**Provided text**
________________

Odomirok 21 Flashcards
List 2 reasons measurement tools are very useful:
- The results of a tool may indicate the need for further
investigation (either via evaluation of other tools, or inquiry
of management) - When multiple tools are used together over a period of
several years, they can provide an early warning of “high
risk” insurers
The statutory financial statements provides what 2
views of financial health of the insurer:
- Balance sheet strength: ensure that the insurer can pay its claims
- Earnings potential
List some financial statements that can be used to
assess loss reserve adequacy:
-Five year historical data exhibit: shows how losses have
developed over time
-Notes to the financial statements: includes management’s discussion about changes in the incurred losses.
-Schedule P, Parts 2-4: provides data to perform tests of reserve adequacy
-Schedule F, Part 3 (& Notes): loss reserves are net of reinsurance, so the reinsurance collectability does have an
impact on reserve adequacy.
How can the accident year loss & LAE ratios help regulators assess the adequacy of unearned premium reserves.

________________

**Dataset**
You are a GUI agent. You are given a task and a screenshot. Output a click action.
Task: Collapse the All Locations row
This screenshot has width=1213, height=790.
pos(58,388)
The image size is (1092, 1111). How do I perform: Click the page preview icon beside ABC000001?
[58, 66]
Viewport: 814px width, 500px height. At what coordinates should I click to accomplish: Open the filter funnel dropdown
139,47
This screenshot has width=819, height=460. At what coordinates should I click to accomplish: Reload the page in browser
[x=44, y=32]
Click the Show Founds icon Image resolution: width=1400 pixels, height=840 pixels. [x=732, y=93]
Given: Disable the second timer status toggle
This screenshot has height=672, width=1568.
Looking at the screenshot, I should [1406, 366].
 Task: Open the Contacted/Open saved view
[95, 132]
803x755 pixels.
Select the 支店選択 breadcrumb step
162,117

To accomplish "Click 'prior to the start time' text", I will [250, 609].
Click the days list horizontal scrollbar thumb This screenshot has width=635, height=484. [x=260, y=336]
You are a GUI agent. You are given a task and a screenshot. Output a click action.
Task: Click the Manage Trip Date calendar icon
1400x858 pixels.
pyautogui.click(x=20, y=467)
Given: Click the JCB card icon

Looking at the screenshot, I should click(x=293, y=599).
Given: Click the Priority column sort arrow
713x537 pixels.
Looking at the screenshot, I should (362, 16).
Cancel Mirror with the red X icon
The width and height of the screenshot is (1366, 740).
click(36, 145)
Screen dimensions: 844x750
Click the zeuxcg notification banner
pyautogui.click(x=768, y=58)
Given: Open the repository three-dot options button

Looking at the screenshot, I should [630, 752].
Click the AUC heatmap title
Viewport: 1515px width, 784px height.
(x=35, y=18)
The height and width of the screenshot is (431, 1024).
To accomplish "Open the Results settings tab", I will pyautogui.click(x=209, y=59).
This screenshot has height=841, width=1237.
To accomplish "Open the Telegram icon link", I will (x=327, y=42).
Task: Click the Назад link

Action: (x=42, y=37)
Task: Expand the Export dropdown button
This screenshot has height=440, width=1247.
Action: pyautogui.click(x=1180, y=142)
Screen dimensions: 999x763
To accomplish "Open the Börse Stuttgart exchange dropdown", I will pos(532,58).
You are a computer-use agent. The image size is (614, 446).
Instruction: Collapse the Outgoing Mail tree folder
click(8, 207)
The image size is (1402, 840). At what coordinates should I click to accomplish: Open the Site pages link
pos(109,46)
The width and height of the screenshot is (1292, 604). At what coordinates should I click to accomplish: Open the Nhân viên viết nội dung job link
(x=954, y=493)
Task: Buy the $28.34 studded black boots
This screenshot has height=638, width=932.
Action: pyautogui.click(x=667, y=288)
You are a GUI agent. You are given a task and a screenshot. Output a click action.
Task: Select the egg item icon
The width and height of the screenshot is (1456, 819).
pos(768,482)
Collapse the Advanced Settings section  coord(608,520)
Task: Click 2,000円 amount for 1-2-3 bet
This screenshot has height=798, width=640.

________________

**Required task**
Continue the flashcards on insurer financial statements from the point where they stop.

**Exercise result**
If ratios exceed 100%, it is possible that the unearned premium is insufficient to cover future losses that will emerge.
What factors should the regulators consider regarding
the investable assets when considering the balance
sheet strength:
-Changes in investable asset values and yields on invested
assets should be monitored
-If the insurer generally invests in riskier assets than
the industry average, the regulators should assess the
effectiveness of their hedging practices
What may large growth in written premium during a
soft market (underwriting cycle), as indicated by the
Five-Year Historical Data exhibit suggest:
The insurer may be making concessions on rate or commission.
Where can a user of the financial statements see
deteriorating loss ratios:
Five-Year Historical Data exhibit (calendar year) or Schedule P (accident year).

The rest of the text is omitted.